■ SHORT EXERCISE ■
Transcribe the part of the ADP restraints note starting with "The choice of" and going on through "section 4.)", keeping every character as it stands.

* Begin TEXT *

Hi Joe,
Below are some notes regarding our ADP restraints. At your resolution the defaults may be too tight.
The choice of scattering table shouldn't matter, except for small runtime differences. (You can find some notes here:
http://cci.lbl.gov/publications/download/iucrcompcomm_jan2004.pdf
section 4.)
Ralf

We use "local sphere restraints".

  adp_restraints {
    iso {
      sphere_radius = 5.0
      distance_power = 1.69
      average_power = 1.03
    }
  }

The basic idea is to restrain each adp to the average of all its
neighbors within a sphere of a given radius (sphere_radius = 5). The
contribution to the refinement target function is:

                                   (u_i - u_j)**2
  1 / (r_ij ** distance_power) * ----------------------------------
                                  ((u_i + u_j)/2) ** average_power

These terms are computed over a double sum: loop over each atom, loop
over all neighbors of the atom. I'm not sure anymore how exactly we
arrived at distance_power = 1.69 and average_power = 1.03.

* End TEXT *
* Begin DATASET EXTRACT *

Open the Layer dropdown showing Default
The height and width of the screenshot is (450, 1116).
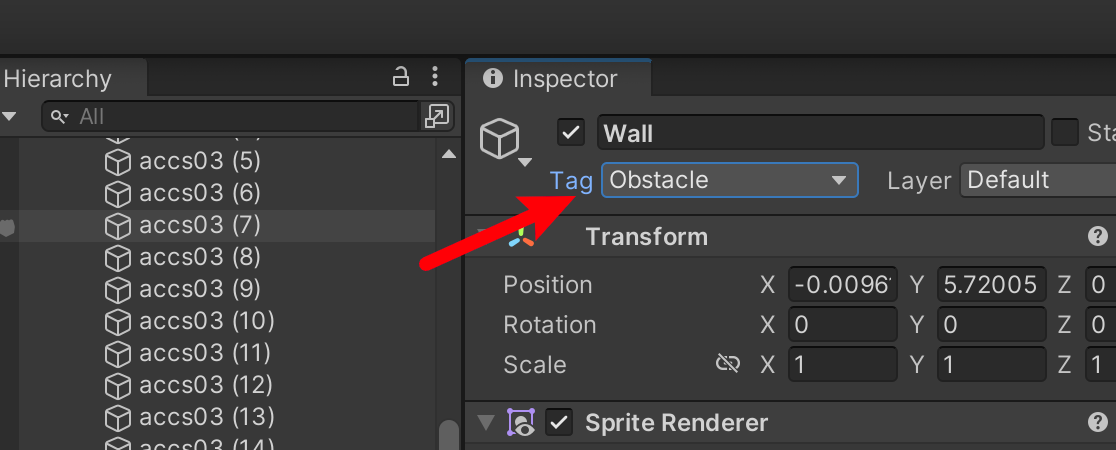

* End DATASET EXTRACT *

■ TASK ANSWER ■
The choice of scattering table shouldn't matter, except for small runtime differences. (You can find some notes here:
http://cci.lbl.gov/publications/download/iucrcompcomm_jan2004.pdf
section 4.)